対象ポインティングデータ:
——————

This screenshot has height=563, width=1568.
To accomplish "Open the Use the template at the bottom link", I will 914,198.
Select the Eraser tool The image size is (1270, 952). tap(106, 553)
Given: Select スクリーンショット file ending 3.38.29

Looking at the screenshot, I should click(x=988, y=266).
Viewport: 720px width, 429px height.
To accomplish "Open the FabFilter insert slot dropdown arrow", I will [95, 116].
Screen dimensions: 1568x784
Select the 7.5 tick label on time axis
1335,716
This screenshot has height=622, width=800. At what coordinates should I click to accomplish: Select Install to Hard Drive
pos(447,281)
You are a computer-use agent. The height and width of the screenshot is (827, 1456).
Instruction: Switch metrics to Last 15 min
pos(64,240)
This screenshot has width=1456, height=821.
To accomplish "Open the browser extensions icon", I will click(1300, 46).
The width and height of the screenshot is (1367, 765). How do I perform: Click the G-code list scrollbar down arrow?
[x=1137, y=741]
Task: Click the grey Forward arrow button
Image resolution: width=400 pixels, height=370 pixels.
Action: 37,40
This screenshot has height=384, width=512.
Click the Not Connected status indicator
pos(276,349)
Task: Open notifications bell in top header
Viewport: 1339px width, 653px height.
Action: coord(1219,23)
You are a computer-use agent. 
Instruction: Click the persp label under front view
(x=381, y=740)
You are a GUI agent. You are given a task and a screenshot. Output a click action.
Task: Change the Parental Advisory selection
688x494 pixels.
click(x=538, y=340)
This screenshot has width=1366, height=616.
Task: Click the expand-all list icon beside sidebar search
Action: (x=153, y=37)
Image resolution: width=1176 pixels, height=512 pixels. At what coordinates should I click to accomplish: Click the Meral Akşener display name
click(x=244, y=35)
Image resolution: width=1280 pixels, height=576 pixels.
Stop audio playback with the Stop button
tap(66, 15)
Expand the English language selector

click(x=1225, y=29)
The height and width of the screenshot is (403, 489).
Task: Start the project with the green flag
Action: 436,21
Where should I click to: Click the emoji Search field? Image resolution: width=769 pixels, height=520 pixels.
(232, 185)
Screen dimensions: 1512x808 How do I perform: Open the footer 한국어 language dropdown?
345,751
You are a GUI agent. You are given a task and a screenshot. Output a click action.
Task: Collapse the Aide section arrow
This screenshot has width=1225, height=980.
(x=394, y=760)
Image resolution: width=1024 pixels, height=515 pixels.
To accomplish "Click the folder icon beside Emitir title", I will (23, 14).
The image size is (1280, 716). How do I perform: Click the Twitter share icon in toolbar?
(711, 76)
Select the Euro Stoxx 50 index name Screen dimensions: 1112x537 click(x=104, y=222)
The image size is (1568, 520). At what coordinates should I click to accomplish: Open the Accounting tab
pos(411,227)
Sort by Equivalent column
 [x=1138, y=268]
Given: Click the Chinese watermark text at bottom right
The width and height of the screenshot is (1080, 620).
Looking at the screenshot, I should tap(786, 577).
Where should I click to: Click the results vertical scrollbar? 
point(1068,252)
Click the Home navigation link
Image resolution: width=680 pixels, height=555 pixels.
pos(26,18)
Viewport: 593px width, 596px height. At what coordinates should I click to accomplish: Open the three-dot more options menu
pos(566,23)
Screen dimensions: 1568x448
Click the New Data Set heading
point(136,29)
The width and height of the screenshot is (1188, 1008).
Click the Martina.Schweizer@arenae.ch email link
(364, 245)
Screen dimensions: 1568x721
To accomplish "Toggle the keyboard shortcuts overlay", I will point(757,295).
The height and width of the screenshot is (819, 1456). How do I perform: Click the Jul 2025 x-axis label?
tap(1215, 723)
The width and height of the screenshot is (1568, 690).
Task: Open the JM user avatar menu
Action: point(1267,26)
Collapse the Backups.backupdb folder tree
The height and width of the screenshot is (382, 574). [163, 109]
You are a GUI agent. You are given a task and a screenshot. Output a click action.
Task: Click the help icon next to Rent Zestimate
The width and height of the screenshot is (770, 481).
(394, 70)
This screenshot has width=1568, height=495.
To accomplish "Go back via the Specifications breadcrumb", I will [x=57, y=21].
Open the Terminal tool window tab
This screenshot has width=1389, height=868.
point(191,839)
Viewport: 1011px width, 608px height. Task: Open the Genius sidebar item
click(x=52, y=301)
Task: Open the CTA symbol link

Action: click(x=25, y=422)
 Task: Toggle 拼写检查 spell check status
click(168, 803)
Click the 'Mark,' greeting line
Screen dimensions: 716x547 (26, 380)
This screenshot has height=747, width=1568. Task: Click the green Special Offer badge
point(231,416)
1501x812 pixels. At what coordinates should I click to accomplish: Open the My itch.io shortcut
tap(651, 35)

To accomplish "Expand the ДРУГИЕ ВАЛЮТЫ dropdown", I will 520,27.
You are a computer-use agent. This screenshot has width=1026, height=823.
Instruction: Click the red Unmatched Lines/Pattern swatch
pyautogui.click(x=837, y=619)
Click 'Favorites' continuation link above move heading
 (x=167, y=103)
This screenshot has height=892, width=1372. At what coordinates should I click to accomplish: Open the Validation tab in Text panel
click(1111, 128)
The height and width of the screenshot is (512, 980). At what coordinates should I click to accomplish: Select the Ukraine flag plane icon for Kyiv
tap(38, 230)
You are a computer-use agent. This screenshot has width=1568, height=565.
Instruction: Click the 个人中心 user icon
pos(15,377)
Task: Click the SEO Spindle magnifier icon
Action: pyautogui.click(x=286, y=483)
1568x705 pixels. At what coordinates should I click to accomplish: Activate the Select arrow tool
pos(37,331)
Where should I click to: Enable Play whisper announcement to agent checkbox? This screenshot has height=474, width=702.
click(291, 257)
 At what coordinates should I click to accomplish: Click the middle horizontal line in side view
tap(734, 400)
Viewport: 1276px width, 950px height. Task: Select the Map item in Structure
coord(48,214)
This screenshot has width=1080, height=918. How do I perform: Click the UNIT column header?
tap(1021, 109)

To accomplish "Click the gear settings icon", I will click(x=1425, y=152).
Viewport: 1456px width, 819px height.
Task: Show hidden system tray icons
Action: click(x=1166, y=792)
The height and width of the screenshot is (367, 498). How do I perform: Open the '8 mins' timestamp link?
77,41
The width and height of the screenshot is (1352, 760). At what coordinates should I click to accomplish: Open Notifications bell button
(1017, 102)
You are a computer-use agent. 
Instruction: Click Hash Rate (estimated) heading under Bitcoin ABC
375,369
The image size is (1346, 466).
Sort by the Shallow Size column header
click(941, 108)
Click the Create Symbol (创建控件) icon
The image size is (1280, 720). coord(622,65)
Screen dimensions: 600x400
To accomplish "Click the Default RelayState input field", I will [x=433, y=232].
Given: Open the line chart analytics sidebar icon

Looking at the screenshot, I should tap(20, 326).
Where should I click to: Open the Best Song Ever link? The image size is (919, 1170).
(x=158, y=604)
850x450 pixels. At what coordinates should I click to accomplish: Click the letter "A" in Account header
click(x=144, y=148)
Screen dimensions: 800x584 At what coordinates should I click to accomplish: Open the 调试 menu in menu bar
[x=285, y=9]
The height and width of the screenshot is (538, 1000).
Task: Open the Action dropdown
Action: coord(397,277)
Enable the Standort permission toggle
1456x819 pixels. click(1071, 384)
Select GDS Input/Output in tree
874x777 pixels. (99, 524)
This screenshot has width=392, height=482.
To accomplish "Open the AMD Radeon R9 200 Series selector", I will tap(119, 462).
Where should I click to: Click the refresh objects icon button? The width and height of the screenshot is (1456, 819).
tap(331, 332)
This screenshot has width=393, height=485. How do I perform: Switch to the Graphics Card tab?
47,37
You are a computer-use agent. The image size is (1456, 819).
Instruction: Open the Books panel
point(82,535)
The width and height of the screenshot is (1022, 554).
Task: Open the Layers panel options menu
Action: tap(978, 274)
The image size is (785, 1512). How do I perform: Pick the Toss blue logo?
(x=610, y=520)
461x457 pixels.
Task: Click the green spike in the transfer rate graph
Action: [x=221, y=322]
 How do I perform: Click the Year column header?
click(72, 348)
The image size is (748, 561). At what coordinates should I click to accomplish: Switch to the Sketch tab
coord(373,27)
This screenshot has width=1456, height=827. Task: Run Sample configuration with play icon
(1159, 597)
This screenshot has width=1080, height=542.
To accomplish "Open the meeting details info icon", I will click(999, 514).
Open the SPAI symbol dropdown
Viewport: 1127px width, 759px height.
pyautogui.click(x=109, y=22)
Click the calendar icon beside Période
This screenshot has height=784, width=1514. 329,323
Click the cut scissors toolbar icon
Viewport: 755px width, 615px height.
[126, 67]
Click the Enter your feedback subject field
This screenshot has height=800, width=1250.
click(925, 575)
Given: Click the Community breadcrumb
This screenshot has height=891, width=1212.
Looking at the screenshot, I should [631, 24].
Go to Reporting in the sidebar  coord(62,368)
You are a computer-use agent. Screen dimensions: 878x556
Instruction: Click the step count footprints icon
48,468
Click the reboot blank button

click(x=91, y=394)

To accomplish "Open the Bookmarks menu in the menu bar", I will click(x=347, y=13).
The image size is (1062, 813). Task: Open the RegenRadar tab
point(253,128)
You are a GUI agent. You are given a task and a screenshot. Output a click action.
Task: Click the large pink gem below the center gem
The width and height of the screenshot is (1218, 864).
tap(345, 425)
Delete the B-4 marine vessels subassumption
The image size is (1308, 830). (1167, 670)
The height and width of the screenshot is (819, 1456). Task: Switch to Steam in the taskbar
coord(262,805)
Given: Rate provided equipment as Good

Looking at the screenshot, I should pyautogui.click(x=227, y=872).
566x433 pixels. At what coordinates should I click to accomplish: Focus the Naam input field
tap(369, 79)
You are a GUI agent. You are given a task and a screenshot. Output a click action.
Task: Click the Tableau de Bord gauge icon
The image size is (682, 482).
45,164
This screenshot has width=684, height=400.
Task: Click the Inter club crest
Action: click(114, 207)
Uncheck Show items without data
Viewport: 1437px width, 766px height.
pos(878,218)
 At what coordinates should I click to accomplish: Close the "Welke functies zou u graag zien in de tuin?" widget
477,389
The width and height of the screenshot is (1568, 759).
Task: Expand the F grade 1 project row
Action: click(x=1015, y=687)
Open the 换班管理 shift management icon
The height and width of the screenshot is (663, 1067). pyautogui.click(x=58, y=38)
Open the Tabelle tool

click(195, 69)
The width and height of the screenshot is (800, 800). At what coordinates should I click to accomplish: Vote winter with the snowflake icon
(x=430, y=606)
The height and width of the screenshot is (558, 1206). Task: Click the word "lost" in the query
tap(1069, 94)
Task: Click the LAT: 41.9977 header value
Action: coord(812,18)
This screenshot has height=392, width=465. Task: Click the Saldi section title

——————

**指示**
「Screen dimensions: 1512x808」を含む行で始まり「(x=394, y=760)」を含む行で終わる部分を、「Collapse」を「Expand」に置き換え、ほかは変えずに書き直せ。

**解答**
Screen dimensions: 1512x808 How do I perform: Open the footer 한국어 language dropdown?
345,751
You are a GUI agent. You are given a task and a screenshot. Output a click action.
Task: Expand the Aide section arrow
This screenshot has width=1225, height=980.
(x=394, y=760)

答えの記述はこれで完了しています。